- Instructions to follow
Pull every "computer" line out of the data below.

══════════════════════════════

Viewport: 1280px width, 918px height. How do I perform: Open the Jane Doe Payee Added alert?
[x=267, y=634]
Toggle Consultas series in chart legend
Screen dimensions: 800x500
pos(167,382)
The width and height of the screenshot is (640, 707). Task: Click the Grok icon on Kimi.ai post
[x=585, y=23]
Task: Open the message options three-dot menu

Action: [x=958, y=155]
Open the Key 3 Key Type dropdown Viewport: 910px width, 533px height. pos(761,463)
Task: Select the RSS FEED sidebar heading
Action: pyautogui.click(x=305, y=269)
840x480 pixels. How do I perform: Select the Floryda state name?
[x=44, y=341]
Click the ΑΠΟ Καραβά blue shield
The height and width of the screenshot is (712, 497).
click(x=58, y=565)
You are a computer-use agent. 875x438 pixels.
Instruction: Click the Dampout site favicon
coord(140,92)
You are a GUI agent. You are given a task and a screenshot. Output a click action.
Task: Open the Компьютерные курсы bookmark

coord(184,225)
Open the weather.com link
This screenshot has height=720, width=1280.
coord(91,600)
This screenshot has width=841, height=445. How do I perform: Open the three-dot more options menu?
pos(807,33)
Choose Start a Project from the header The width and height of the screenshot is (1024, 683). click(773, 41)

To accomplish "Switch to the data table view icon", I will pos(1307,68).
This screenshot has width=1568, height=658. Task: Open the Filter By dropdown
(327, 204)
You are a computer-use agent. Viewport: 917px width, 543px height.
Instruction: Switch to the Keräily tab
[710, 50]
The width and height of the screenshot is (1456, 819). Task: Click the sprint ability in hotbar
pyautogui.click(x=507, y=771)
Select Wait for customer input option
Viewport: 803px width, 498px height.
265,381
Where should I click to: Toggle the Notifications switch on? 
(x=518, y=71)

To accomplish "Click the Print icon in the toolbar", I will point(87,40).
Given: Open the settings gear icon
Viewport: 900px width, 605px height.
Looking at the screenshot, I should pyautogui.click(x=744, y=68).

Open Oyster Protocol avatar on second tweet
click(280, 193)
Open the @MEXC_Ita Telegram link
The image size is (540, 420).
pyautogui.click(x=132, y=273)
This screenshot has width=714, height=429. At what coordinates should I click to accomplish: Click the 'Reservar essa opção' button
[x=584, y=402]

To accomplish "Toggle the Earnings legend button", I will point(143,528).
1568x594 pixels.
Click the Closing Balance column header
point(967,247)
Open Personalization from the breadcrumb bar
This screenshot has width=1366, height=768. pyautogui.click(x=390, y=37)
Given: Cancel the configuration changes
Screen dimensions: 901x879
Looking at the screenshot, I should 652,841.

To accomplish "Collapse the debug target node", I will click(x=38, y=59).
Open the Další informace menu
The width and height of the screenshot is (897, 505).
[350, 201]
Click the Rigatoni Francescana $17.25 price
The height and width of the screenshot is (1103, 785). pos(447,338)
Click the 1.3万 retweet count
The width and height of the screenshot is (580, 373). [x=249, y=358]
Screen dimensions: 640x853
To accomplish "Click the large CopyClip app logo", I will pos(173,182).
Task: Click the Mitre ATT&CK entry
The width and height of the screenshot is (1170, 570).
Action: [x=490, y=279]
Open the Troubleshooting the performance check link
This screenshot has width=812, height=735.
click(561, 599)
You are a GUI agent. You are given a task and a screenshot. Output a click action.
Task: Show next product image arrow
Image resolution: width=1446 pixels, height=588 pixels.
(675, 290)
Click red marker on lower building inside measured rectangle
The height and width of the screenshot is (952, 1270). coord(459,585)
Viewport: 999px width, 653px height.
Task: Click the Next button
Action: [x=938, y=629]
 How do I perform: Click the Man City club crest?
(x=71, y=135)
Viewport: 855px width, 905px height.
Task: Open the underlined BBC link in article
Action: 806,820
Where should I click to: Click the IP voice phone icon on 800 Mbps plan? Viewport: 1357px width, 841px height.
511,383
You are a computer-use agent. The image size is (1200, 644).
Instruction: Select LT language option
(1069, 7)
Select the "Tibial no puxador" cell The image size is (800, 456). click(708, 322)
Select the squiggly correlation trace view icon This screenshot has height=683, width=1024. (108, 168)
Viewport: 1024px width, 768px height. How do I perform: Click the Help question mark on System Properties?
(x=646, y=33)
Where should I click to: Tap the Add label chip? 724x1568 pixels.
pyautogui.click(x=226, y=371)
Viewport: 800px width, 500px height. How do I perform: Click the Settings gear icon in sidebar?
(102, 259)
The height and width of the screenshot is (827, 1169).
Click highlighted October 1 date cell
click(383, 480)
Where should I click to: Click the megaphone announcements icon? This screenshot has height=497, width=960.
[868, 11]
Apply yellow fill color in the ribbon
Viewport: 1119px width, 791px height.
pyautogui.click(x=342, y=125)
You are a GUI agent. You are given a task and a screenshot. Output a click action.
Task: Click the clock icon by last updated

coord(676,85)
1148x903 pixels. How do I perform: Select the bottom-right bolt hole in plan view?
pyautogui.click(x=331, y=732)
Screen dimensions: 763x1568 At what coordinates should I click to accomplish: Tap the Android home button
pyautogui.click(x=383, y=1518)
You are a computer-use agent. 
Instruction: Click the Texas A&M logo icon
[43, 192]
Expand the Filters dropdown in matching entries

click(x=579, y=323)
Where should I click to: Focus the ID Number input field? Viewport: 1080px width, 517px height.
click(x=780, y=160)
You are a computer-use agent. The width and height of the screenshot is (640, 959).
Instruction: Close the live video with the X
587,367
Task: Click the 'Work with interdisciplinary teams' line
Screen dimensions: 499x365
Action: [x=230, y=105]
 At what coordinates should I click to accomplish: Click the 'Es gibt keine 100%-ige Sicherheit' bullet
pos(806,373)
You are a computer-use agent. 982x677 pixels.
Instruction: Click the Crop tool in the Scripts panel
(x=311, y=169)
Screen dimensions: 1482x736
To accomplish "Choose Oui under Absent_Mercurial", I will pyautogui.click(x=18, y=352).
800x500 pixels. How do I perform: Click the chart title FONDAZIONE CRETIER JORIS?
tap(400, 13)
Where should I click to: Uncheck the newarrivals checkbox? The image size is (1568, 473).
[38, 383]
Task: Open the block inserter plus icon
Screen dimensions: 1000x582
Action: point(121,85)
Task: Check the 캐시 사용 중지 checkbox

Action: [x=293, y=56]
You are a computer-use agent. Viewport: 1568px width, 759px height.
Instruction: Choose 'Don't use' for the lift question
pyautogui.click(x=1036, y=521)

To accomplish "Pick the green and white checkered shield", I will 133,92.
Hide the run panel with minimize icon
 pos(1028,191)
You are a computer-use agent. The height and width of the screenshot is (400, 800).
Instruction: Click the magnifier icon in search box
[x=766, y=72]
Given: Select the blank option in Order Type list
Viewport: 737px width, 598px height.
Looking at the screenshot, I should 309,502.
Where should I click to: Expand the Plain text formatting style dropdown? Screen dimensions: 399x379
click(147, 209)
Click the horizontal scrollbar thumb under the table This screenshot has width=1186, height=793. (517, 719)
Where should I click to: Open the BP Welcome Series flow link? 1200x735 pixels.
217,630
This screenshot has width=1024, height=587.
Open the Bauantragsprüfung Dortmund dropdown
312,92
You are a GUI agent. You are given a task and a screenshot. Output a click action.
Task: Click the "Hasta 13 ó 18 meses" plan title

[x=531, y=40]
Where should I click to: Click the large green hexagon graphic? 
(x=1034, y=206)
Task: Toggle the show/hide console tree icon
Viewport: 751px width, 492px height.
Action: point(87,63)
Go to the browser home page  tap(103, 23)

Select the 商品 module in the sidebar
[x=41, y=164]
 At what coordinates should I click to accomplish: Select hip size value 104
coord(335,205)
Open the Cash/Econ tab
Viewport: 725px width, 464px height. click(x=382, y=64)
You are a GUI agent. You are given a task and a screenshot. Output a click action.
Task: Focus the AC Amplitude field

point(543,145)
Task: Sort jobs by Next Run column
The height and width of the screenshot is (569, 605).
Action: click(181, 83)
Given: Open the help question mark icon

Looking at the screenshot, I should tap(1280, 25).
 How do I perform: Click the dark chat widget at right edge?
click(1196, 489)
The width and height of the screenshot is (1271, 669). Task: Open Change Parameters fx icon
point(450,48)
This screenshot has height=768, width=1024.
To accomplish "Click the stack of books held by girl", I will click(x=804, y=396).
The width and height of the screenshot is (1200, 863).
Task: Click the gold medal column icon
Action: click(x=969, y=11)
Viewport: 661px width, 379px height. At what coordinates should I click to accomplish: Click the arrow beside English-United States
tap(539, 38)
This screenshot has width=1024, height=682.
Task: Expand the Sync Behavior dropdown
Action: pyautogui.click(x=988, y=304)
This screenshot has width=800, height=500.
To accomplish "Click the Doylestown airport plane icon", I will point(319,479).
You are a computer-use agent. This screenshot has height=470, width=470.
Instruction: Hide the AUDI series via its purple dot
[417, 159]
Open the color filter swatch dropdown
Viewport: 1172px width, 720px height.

══════════════════════════════

- Solution to this task
You are a computer-use agent. 875x438 pixels.
You are a computer-use agent. Viewport: 917px width, 543px height.
You are a computer-use agent. The image size is (1200, 644).
You are a computer-use agent. 
You are a computer-use agent. The width and height of the screenshot is (640, 959).
You are a computer-use agent. 982x677 pixels.
You are a computer-use agent. Viewport: 1568px width, 759px height.
You are a computer-use agent. The height and width of the screenshot is (400, 800).
You are a computer-use agent. This screenshot has height=470, width=470.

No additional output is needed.